An initiative of the Swiss Government, the Swiss Personalized Health Network initiative (SPHN) was established in 2017. It is intended to develop personalized medicine and personalized health in Switzerland by harnessing previously segregated health data through establishing a harmonized framework on how to make differing data formats interoperable (semantic interoperability) and by building a secure, coordinated IT infrastructure network, across Switzerland.

SPHN integrates health data from many electronic sources in line with Switzerland’s federalism. SPHN rallies all Swiss stakeholders - from key clinical, research-, research support institutions and patient organizations - around the same table and builds upon (and supports) existing resources in Switzerland.

SPHN was commissioned by the Swiss State Secretariat for Education, Research and Innovation and the Federal Office of Public Health. Both the Swiss Academy of Medical Sciences (SAMS) and the SIB Swiss Institute of Bioinformatics (SIB) are responsible for the implementation of the mandate. A total of CHF 68 million was allocated to the initiative for the period 2017-2020.

The ethical, legal and social implications of personalized medicine are central to SPHN. Therefore, the SPHN Ethical, Legal and Societal Implications Advisory Group (ELSIag) was setup and tasked to address key ethical, legal and societal challenges that are relevant to the SPHN’s activities.

IT Security and Data Protection

SPHN focuses much of its efforts on training and awareness related to Data Privacy and IT Security to protect the patients’ privacy when performing biomedical research on human data.

Collaboration Agreements with University Hospitals

To enable the implementation of SPHN’s core infrastructure aiming to make health-related data interoperable and shareable, SPHN funded ‘Infrastructure implementation projects’ through collaboration agreements with the five Swiss University Hospitals. SPHN started with the records held by University Hospitals. Later the cantonal hospitals and clinics will be included. It will have to cope with both structured and unstructured data in three national languages and English.

Electronic patient record (EPD)

The Electronic Patient Dossier (EPD) is a mandate of eHealth Suisse, a competency and coordination office of the Swiss Government. Although the EPD and SPHN both deal will health data, the EPD focuses on care data whereas SPHN focuses on research data. SPHN and eHealth Suisse collaborate on semantics and interoperability. Although the federal law on the electronic patient dossier (EPD) was agreed on in 2015, it only gave access to those directly involved in the patient's treatment.

PROBLEM REQUIREMENTS: Can you echo the passage on the Swiss Personalized Health Network word for word, from "The Electronic Patient Dossier (EPD) is" up to and including "the patient's treatment."?

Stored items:
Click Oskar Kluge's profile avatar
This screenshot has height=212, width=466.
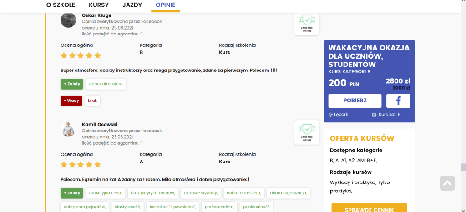pos(68,20)
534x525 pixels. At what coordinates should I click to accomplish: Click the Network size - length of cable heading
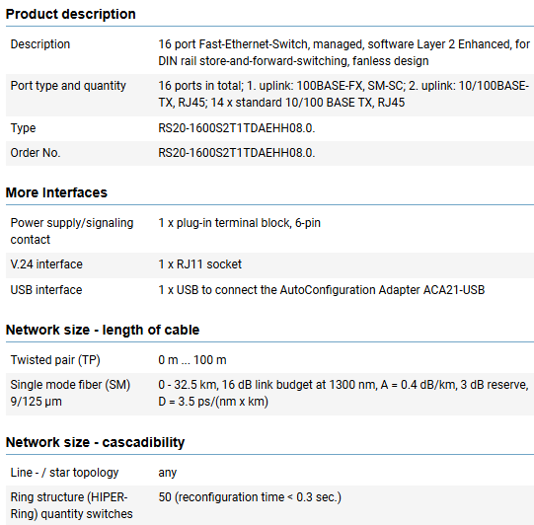pyautogui.click(x=103, y=330)
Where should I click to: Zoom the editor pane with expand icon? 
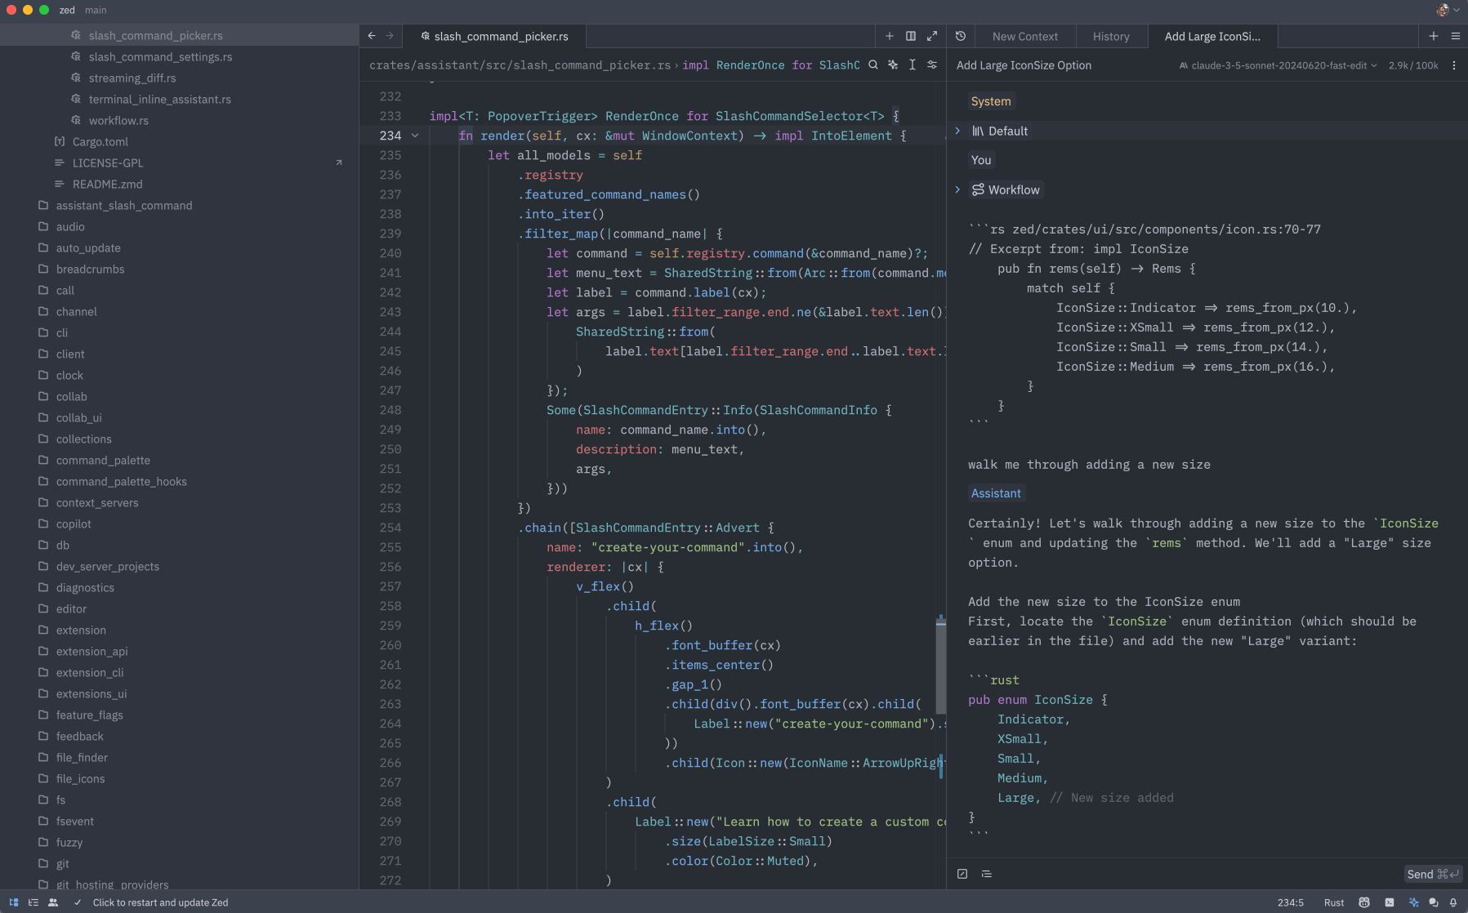pos(932,36)
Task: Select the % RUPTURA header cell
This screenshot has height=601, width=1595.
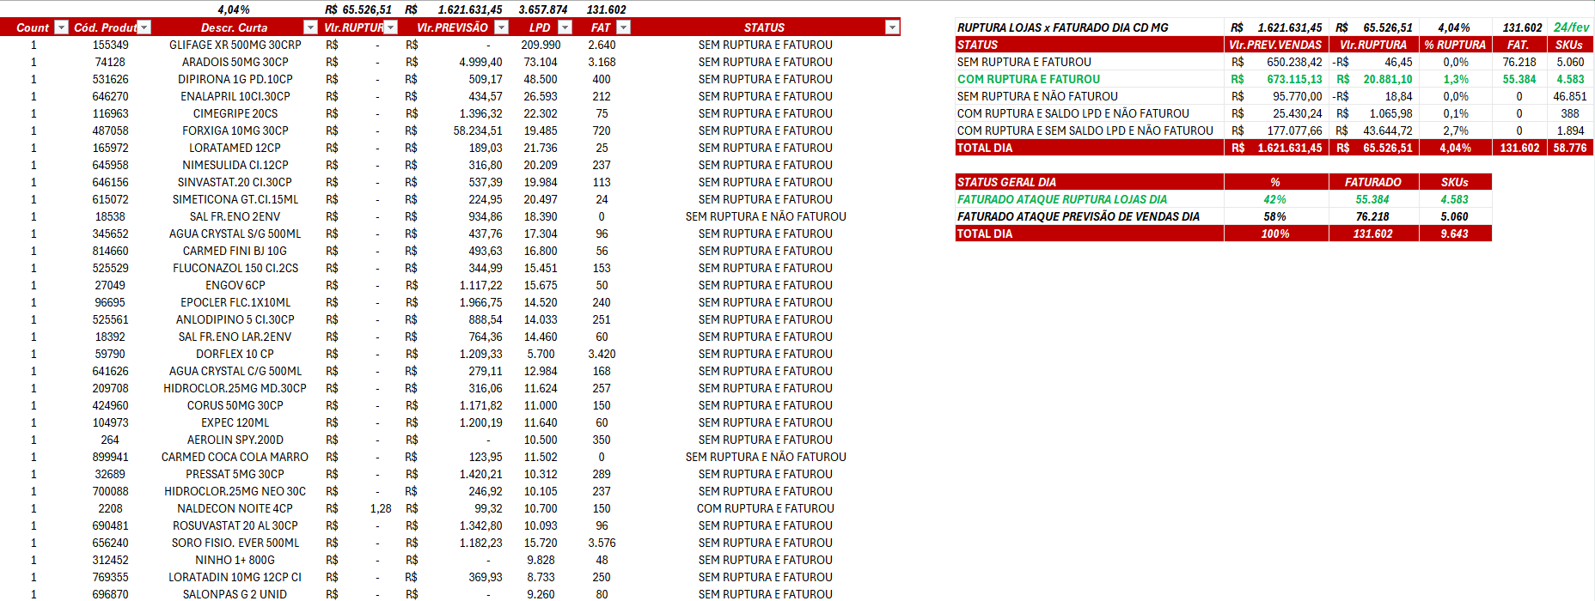Action: point(1455,45)
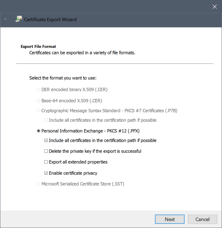
Task: Choose the PKCS #7 Certificates (.P7B) radio button
Action: (39, 111)
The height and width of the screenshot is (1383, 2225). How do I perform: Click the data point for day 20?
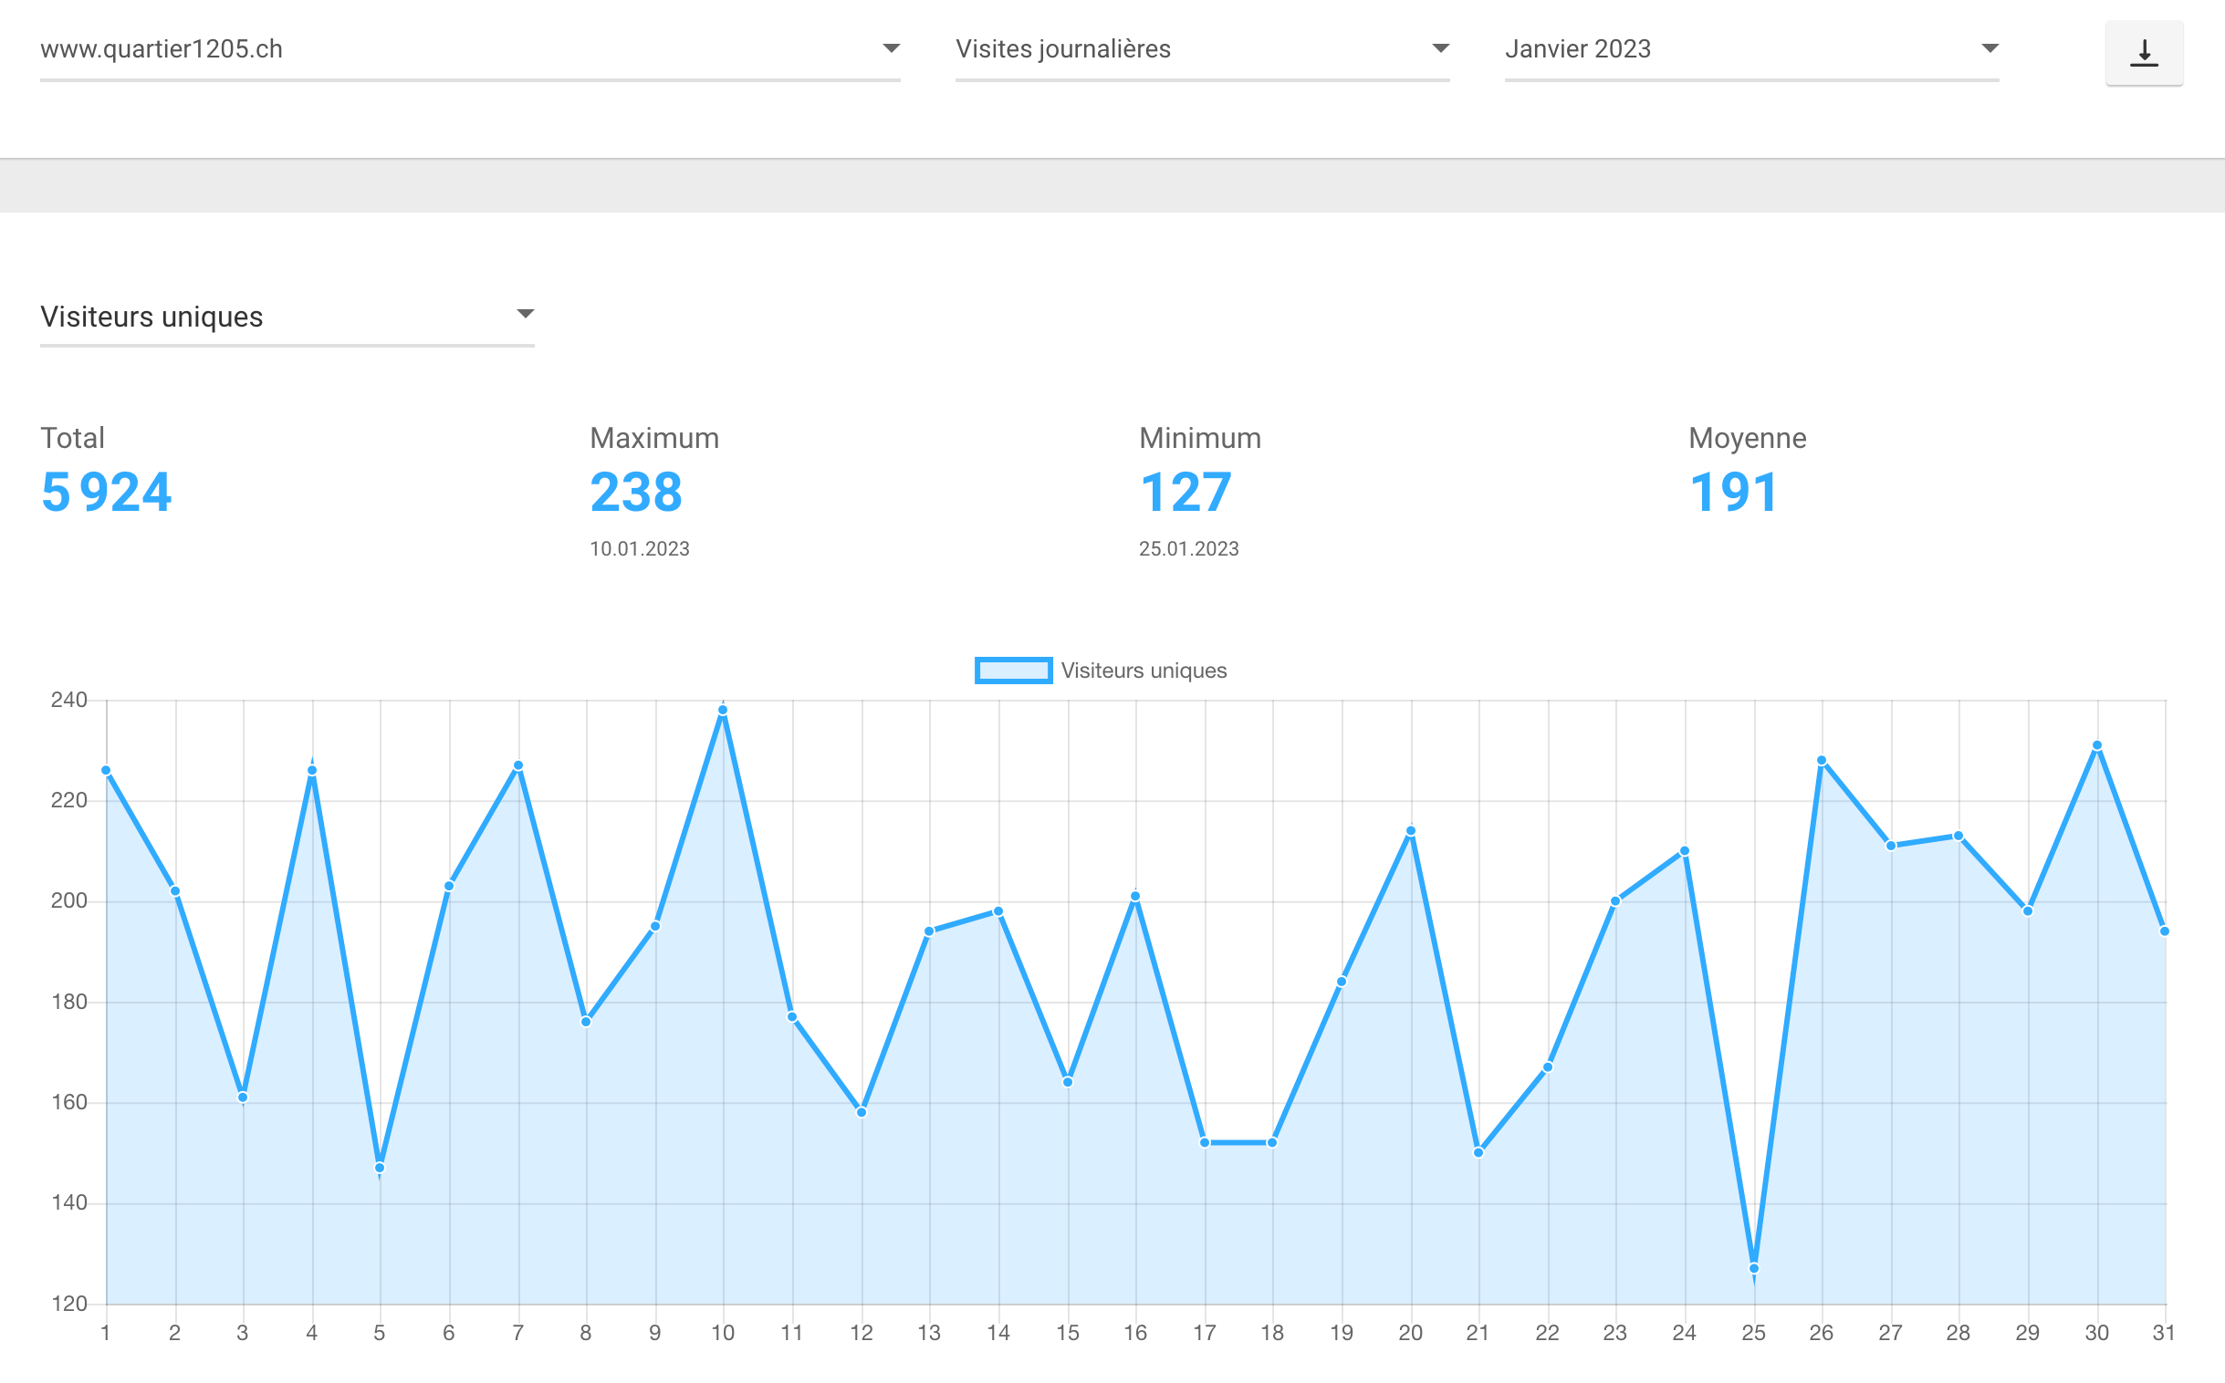pos(1411,831)
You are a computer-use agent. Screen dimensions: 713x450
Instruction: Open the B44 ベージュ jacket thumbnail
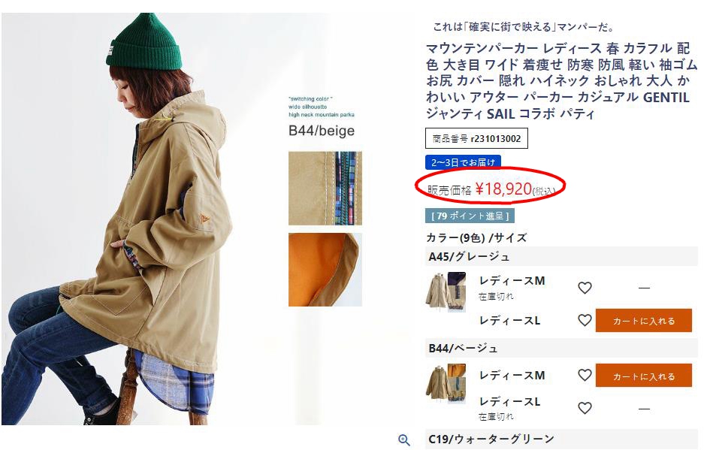pyautogui.click(x=446, y=384)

RESULT FOR THIS TASK:
The Electronic Patient Dossier (EPD) is a mandate of eHealth Suisse, a competency and coordination office of the Swiss Government. Although the EPD and SPHN both deal will health data, the EPD focuses on care data whereas SPHN focuses on research data. SPHN and eHealth Suisse collaborate on semantics and interoperability. Although the federal law on the electronic patient dossier (EPD) was agreed on in 2015, it only gave access to those directly involved in the patient's treatment.